Le nom de saint est donné à Israël (Exode 19.6), en sa qualité de peuple appartenant en propre à l’Éternel. David pense ici à ceux qui prennent au sérieux cette position d’élus de l’Éternel. Il reconnaît en eux la vraie supériorité que le vulgaire cherche partout ailleurs.
Les nobles. On traduit aussi : les excellents, les hommes illustres. David donne ce titre à ceux qui en sont dignes devant Dieu. La gloire est le reflet de la sainteté. Du regard de l’esprit, le psalmiste la discerne chez les saints, à travers les voiles qui la cachent, mais qui disparaîtront tôt ou tard. Comparez Colossiens 3.3-4.
Le psalmiste interrompt subitement son chant joyeux pour exprimer l’horreur dont il est saisi à la vue de ceux qui cherchent leur bonheur ailleurs qu’en Dieu.
Nombreux… hébreu : Nombreux seront leurs tourments, ils échangent… un autre. L’indignation se trahit ici par la concision presque énigmatique du langage. Dire : ils changent de Dieu, serait faire trop d’honneur aux idoles. Mais toute l’ingratitude et l’infidélité des Israélites idolâtres est stigmatisée par ce mot : un autre ! Comparez Ésaïe 42.8 ; Ésaïe 48.11. Au reste le mot autre, si vaste et si général, désigne non seulement les idoles proprement dites, mais tout ce qui n’est pas le Dieu vivant. Saint Paul fait en quelque sorte la traduction évangélique de cette parole de notre psaume, lorsqu’il dit : Ce qui m’était autrefois un gain, je l’ai regardé comme une perte… et je regarde toutes choses comme une perte, pourvu que je gagne Christ… (Philippiens 3.7-8, Philippiens 3.10).

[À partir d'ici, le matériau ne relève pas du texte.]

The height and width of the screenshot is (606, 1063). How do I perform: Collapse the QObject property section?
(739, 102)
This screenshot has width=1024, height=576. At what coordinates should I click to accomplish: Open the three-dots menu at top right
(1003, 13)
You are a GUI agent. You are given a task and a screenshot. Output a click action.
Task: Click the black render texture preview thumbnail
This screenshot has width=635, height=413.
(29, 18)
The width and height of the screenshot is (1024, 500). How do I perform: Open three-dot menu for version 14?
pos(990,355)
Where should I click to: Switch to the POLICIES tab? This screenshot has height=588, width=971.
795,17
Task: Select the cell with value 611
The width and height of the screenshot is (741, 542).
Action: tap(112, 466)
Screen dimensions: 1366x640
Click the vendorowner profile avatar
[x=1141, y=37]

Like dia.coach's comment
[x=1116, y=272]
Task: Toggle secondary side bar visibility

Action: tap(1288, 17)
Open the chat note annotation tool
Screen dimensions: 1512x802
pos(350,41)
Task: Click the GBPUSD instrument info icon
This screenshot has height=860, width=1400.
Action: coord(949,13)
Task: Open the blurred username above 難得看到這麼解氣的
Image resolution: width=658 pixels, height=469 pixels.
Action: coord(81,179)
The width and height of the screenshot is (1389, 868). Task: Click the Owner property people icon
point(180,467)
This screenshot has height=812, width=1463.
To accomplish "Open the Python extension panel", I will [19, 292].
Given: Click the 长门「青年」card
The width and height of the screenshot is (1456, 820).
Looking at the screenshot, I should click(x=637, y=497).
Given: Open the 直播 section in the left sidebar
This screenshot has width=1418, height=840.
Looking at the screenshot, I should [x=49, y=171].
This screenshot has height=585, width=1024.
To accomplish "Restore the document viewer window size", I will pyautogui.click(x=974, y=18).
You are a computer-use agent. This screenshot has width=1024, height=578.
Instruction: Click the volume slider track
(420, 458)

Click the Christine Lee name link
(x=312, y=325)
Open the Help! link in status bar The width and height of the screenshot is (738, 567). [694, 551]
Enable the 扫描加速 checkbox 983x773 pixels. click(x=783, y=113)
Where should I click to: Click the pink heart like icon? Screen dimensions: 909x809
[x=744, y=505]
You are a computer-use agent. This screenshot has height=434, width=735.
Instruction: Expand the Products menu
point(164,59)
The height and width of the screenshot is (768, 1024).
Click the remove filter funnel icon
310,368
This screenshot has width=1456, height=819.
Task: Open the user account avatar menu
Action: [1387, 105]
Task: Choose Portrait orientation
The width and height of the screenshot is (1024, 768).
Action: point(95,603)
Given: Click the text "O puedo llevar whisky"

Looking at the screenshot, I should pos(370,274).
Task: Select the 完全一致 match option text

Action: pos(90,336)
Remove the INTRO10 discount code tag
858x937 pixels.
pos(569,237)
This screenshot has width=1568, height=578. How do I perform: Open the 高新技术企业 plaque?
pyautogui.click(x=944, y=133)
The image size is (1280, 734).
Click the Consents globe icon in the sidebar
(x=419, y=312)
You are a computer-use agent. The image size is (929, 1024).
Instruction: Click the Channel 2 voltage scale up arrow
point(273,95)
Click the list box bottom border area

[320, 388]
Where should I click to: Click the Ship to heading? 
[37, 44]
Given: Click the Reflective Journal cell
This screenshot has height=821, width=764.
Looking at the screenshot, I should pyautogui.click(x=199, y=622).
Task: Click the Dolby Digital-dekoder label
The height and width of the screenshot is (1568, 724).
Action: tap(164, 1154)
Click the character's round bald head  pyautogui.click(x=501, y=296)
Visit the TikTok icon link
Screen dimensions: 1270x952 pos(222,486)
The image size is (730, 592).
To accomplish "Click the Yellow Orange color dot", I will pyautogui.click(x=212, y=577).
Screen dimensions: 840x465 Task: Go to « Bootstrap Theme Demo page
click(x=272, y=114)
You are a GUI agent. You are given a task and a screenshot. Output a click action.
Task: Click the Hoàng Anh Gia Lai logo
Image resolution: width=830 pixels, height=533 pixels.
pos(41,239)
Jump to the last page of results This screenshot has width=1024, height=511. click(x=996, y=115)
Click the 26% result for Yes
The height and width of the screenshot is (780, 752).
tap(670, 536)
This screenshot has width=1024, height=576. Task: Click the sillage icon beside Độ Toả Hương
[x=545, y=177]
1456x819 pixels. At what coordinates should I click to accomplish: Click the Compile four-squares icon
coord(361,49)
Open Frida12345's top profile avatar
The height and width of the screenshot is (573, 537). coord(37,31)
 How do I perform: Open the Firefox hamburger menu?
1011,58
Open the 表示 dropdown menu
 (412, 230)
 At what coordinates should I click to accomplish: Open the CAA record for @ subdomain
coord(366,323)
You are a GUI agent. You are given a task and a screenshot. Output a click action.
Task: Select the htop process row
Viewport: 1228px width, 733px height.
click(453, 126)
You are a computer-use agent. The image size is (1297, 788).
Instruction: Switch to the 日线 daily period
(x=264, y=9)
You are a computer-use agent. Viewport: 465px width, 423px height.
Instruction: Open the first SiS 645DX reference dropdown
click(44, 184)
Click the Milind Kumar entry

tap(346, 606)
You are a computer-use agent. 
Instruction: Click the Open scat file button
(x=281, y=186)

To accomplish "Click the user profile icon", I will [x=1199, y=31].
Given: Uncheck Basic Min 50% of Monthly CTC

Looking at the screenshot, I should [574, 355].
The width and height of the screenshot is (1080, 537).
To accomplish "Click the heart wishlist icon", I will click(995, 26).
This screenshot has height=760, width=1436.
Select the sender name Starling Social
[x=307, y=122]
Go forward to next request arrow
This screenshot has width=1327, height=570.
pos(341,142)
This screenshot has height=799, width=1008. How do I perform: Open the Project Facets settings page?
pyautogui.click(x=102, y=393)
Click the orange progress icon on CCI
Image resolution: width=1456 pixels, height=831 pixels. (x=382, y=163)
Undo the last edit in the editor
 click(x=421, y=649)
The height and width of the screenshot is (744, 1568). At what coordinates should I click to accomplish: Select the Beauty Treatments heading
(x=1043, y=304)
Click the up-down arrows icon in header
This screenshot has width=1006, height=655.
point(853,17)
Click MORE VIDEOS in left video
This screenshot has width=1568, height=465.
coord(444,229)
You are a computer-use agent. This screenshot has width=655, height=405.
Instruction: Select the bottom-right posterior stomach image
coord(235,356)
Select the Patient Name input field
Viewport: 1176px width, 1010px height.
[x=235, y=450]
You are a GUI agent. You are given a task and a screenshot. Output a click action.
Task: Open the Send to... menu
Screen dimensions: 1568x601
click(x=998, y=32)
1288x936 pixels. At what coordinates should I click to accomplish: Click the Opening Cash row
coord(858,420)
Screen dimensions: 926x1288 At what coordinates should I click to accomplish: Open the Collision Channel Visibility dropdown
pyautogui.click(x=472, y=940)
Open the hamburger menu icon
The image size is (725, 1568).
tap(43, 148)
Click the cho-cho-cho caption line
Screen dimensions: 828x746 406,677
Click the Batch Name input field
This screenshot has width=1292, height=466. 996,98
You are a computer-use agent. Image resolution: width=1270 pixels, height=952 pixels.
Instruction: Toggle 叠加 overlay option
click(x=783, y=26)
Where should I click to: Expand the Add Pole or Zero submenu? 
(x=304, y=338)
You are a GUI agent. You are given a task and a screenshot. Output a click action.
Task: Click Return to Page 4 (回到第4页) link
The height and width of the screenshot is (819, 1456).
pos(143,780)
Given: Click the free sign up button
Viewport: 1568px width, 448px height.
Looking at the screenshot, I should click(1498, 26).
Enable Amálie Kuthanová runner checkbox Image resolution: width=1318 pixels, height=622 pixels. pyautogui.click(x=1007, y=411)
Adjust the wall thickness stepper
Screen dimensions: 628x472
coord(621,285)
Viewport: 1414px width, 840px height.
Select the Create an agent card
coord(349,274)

Les tourments réservés aux infidèles contrastent avec la gloire des hommes pieux, verset 3.
Leurs libations de sang. C’était toujours du vin que païens et Israélites répandaient dans leurs libations ; mais ce vin qui n’est pas consacré à l’Éternel fait au psalmiste l’effet de sang. D’ailleurs les mains qui le répandent sont criminelles.
Les noms qu’ils invoquent. La loi interdisait de prononcer les noms des faux dieux (Exode 23.13).
Après la parenthèse du verset 4, le cantique reprend son cours.
L’Éternel. C’est le seul nom que le psalmiste connaisse.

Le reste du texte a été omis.